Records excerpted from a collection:
○ ○ ○ ○ ○

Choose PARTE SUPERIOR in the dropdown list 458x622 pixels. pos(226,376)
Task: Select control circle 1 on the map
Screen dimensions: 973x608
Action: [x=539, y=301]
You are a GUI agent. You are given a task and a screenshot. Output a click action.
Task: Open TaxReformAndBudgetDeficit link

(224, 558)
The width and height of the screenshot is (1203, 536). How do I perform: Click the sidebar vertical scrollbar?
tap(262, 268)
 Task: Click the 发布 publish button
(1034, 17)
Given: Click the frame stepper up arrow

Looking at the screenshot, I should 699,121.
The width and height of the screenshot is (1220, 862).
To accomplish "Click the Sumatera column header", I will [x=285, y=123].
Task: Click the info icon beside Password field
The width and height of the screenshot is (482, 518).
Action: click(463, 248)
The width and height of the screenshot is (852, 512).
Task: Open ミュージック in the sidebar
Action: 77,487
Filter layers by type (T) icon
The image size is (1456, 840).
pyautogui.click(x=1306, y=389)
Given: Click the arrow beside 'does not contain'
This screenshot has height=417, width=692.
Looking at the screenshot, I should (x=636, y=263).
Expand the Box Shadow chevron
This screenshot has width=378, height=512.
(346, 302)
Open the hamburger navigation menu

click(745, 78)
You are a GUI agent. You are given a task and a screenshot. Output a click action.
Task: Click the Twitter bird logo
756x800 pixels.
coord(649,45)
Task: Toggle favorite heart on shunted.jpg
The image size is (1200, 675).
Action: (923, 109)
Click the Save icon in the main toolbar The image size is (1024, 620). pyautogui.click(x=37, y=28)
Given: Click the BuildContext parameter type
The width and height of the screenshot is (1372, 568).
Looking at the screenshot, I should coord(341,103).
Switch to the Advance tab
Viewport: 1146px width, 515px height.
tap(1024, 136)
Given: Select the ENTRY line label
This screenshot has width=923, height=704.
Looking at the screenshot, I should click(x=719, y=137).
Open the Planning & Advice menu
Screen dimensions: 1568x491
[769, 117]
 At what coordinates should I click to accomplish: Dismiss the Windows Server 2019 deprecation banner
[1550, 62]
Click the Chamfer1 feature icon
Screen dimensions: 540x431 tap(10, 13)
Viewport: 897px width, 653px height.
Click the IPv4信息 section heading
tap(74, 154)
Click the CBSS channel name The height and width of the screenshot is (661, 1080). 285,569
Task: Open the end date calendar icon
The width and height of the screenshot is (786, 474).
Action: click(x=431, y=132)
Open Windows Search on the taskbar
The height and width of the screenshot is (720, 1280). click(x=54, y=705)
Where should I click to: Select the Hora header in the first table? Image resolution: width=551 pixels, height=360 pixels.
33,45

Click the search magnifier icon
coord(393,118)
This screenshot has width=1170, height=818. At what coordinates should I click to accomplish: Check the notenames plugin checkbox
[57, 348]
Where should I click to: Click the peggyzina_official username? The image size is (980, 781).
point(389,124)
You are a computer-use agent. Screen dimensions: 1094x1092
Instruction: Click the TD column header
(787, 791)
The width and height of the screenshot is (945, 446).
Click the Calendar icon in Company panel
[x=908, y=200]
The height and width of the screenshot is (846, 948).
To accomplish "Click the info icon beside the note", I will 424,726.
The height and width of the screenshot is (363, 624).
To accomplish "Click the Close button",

○ ○ ○ ○ ○

Exercise brief: Above are the entries; give them back verbatim.

Written solution:
Choose PARTE SUPERIOR in the dropdown list 458x622 pixels. pos(226,376)
Task: Select control circle 1 on the map
Screen dimensions: 973x608
Action: [x=539, y=301]
You are a GUI agent. You are given a task and a screenshot. Output a click action.
Task: Open TaxReformAndBudgetDeficit link

(224, 558)
The width and height of the screenshot is (1203, 536). How do I perform: Click the sidebar vertical scrollbar?
tap(262, 268)
 Task: Click the 发布 publish button
(1034, 17)
Given: Click the frame stepper up arrow

Looking at the screenshot, I should 699,121.
The width and height of the screenshot is (1220, 862).
To accomplish "Click the Sumatera column header", I will [x=285, y=123].
Task: Click the info icon beside Password field
The width and height of the screenshot is (482, 518).
Action: click(463, 248)
The width and height of the screenshot is (852, 512).
Task: Open ミュージック in the sidebar
Action: 77,487
Filter layers by type (T) icon
The image size is (1456, 840).
pyautogui.click(x=1306, y=389)
Given: Click the arrow beside 'does not contain'
This screenshot has height=417, width=692.
Looking at the screenshot, I should (x=636, y=263).
Expand the Box Shadow chevron
This screenshot has width=378, height=512.
(346, 302)
Open the hamburger navigation menu

click(745, 78)
You are a GUI agent. You are given a task and a screenshot. Output a click action.
Task: Click the Twitter bird logo
756x800 pixels.
coord(649,45)
Task: Toggle favorite heart on shunted.jpg
The image size is (1200, 675).
Action: (923, 109)
Click the Save icon in the main toolbar The image size is (1024, 620). pyautogui.click(x=37, y=28)
Given: Click the BuildContext parameter type
The width and height of the screenshot is (1372, 568).
Looking at the screenshot, I should coord(341,103).
Switch to the Advance tab
Viewport: 1146px width, 515px height.
tap(1024, 136)
Given: Select the ENTRY line label
This screenshot has width=923, height=704.
Looking at the screenshot, I should click(x=719, y=137).
Open the Planning & Advice menu
Screen dimensions: 1568x491
[769, 117]
 At what coordinates should I click to accomplish: Dismiss the Windows Server 2019 deprecation banner
[1550, 62]
Click the Chamfer1 feature icon
Screen dimensions: 540x431 tap(10, 13)
Viewport: 897px width, 653px height.
Click the IPv4信息 section heading
tap(74, 154)
Click the CBSS channel name The height and width of the screenshot is (661, 1080). 285,569
Task: Open the end date calendar icon
The width and height of the screenshot is (786, 474).
Action: click(x=431, y=132)
Open Windows Search on the taskbar
The height and width of the screenshot is (720, 1280). click(x=54, y=705)
Where should I click to: Select the Hora header in the first table? Image resolution: width=551 pixels, height=360 pixels.
33,45

Click the search magnifier icon
coord(393,118)
This screenshot has width=1170, height=818. At what coordinates should I click to accomplish: Check the notenames plugin checkbox
[57, 348]
Where should I click to: Click the peggyzina_official username? The image size is (980, 781).
point(389,124)
You are a computer-use agent. Screen dimensions: 1094x1092
Instruction: Click the TD column header
(787, 791)
The width and height of the screenshot is (945, 446).
Click the Calendar icon in Company panel
[x=908, y=200]
The height and width of the screenshot is (846, 948).
To accomplish "Click the info icon beside the note", I will 424,726.
The height and width of the screenshot is (363, 624).
To accomplish "Click the Close button",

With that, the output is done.